I have a fairly small solution running on two cluster nodes. If one node fails (or is taken down for service) then the entire application fails!
Should it not be possible continue running? There is one node up and running fine - and it can just rebalance once the other node is back up and running. Should I do anything in particular in my Java code for this to work? Right now I tell the SDK that there are two nodes running in the cluster.
The same is also relevant to mobile users via sync.gateway.
Thanks in advance for any insights
I’m using Couchbase Community Edition for this solution (v. 6.0)
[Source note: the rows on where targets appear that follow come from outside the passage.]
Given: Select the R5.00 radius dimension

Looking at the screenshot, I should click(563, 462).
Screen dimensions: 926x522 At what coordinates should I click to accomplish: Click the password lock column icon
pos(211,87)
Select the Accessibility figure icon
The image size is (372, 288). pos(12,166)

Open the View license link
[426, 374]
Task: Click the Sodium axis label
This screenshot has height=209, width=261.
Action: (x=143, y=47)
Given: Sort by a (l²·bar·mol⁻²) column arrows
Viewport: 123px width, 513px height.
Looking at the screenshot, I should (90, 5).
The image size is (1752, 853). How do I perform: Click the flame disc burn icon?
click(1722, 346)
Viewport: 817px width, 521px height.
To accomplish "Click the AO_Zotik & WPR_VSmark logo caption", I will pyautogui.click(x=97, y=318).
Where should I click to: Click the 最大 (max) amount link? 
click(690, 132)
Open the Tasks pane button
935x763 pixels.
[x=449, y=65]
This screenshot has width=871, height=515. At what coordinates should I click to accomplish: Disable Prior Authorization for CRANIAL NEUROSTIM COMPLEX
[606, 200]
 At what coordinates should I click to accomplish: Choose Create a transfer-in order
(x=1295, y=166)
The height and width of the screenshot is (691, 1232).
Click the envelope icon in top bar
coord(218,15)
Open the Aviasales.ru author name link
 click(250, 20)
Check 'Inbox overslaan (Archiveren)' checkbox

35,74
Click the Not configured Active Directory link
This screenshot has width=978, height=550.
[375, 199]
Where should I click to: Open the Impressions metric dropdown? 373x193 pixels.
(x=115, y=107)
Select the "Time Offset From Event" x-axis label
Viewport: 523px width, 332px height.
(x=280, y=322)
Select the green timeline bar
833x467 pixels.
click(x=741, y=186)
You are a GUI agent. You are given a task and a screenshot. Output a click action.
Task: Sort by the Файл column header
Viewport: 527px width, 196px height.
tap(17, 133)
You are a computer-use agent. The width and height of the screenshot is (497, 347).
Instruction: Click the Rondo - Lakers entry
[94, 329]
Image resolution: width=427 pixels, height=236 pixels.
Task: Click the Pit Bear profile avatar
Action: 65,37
Well, any access to the database is failing - with something like this:
Caused by: java.lang.RuntimeException: java.util.concurrent.TimeoutException
at com.couchbase.client.java.util.Blocking.blockForSingle(Blocking.java:77)
at com.couchbase.client.java.CouchbaseBucket.get(CouchbaseBucket.java:131)
at com.couchbase.client.java.CouchbaseBucket.get(CouchbaseBucket.java:126)
at dk.dtu.aqua.catchlog.dao.CouchbaseUserDAO.loadUser(CouchbaseUserDAO.java:497)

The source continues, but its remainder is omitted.